§ **Exercise prompt**: Your answer must be the lines from the one holding "Viewport: 1297px width, 880px height." through the final line of the entries below, copied exactly, with no pictures.

§ **Source records**:
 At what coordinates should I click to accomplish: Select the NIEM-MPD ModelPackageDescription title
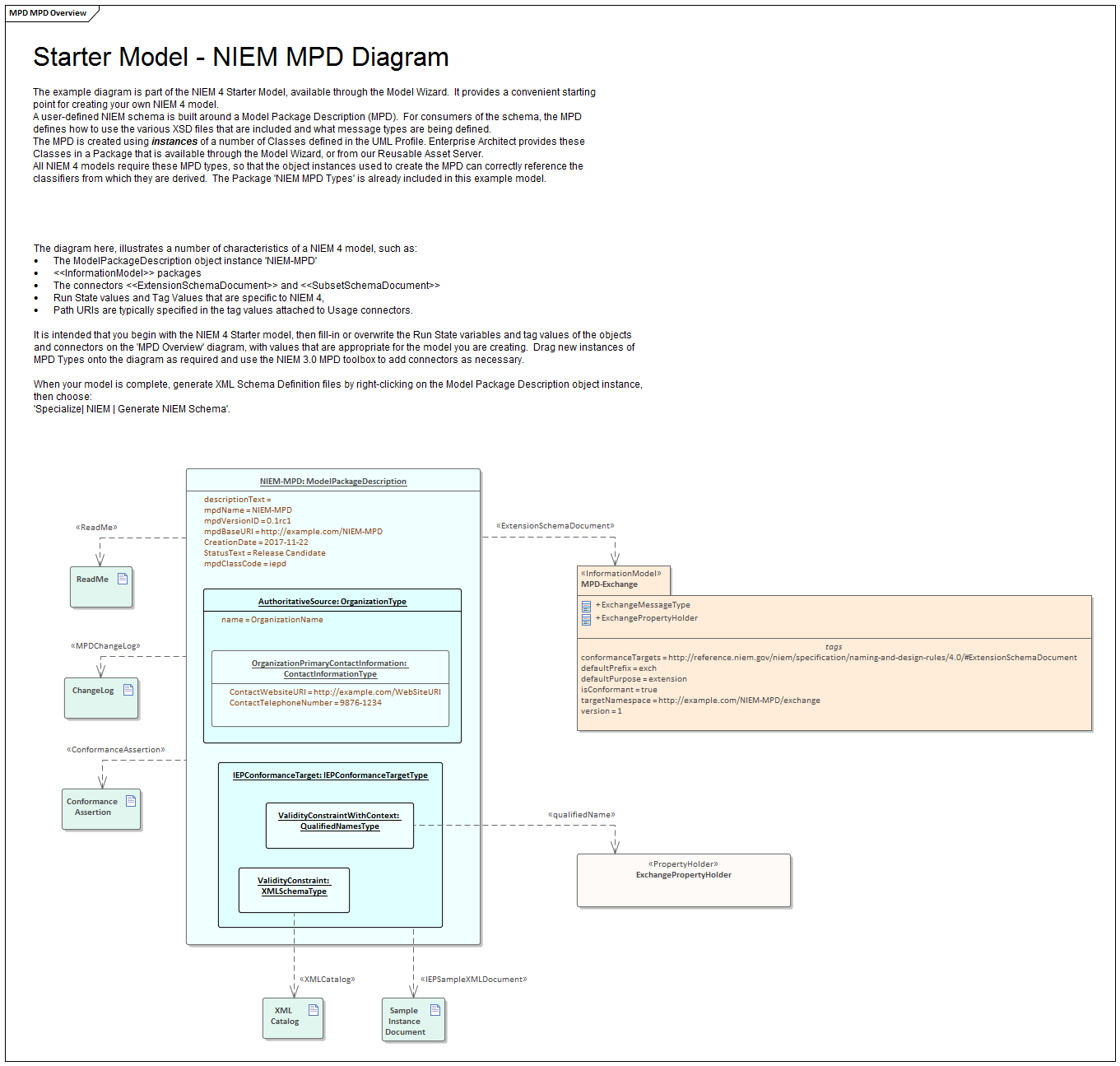pos(332,482)
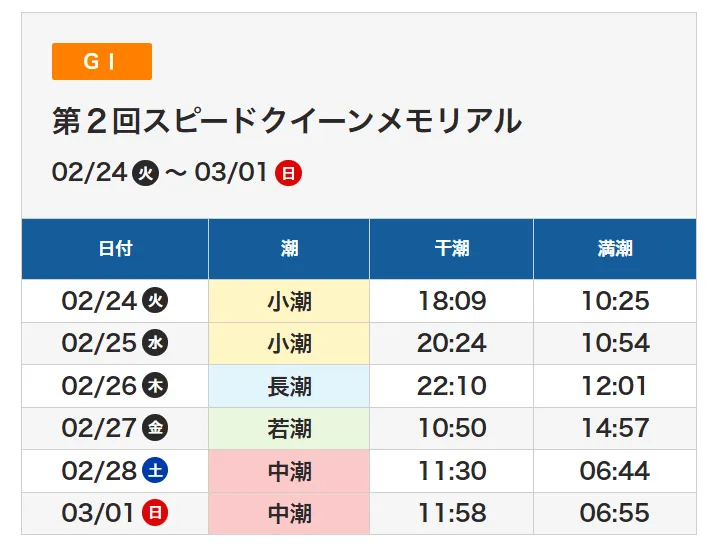This screenshot has height=547, width=715.
Task: Click the 潮 column header
Action: click(289, 248)
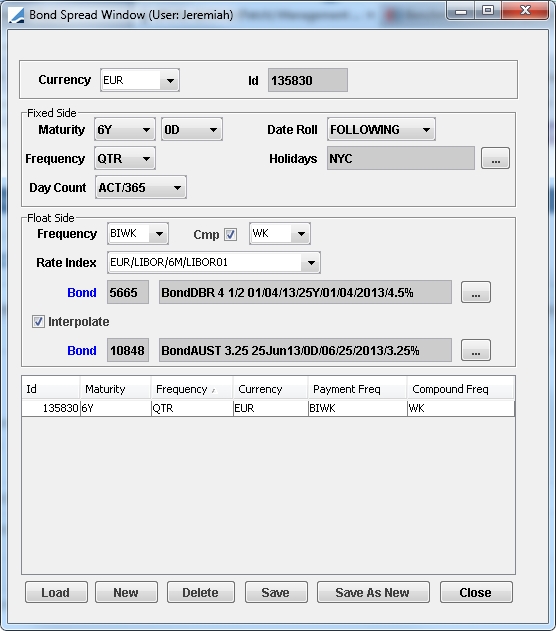Viewport: 556px width, 631px height.
Task: Click the application icon in title bar
Action: click(16, 15)
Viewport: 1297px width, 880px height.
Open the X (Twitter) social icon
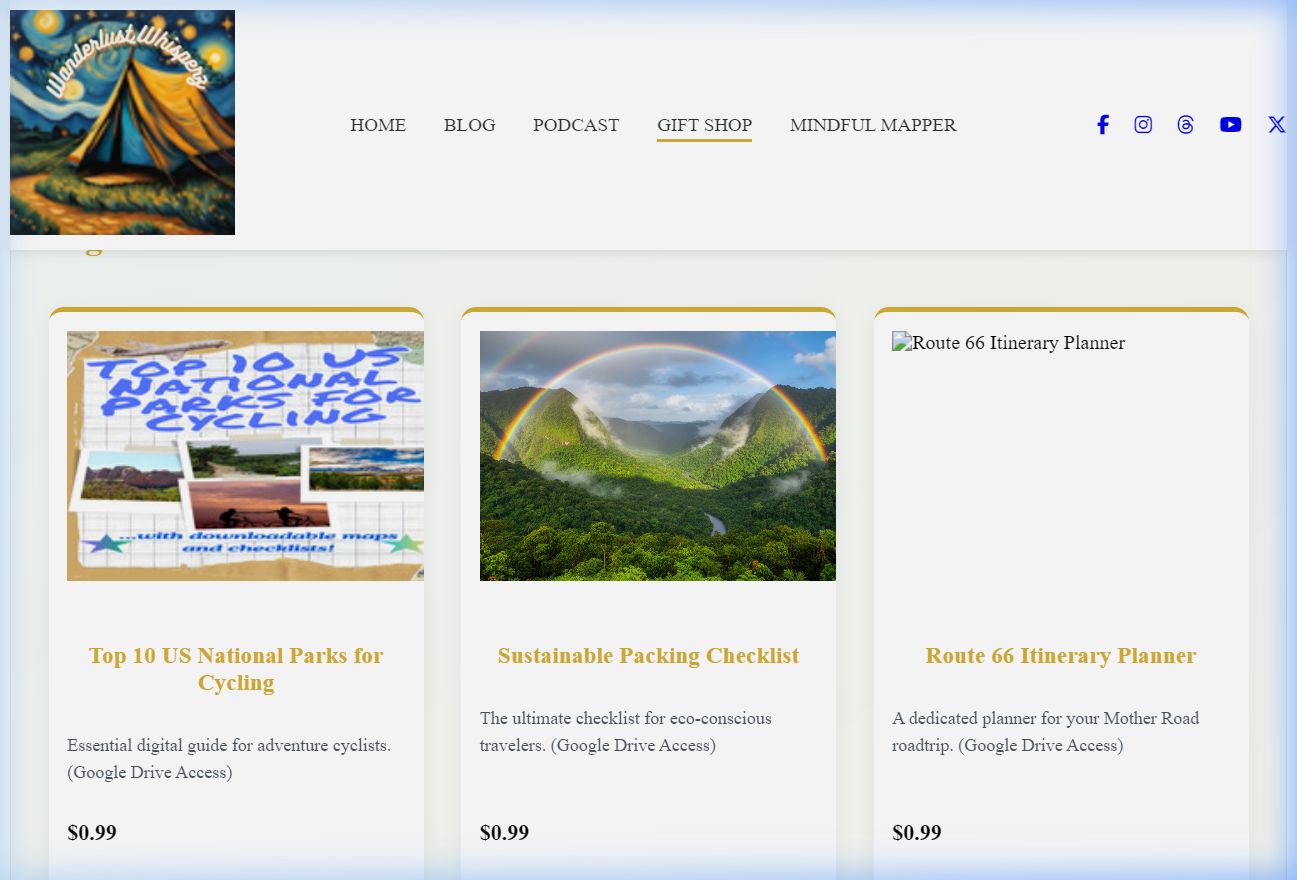click(x=1277, y=125)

§ **Answer space**:
Viewport: 1297px width, 880px height.
Open the X (Twitter) social icon
click(x=1277, y=125)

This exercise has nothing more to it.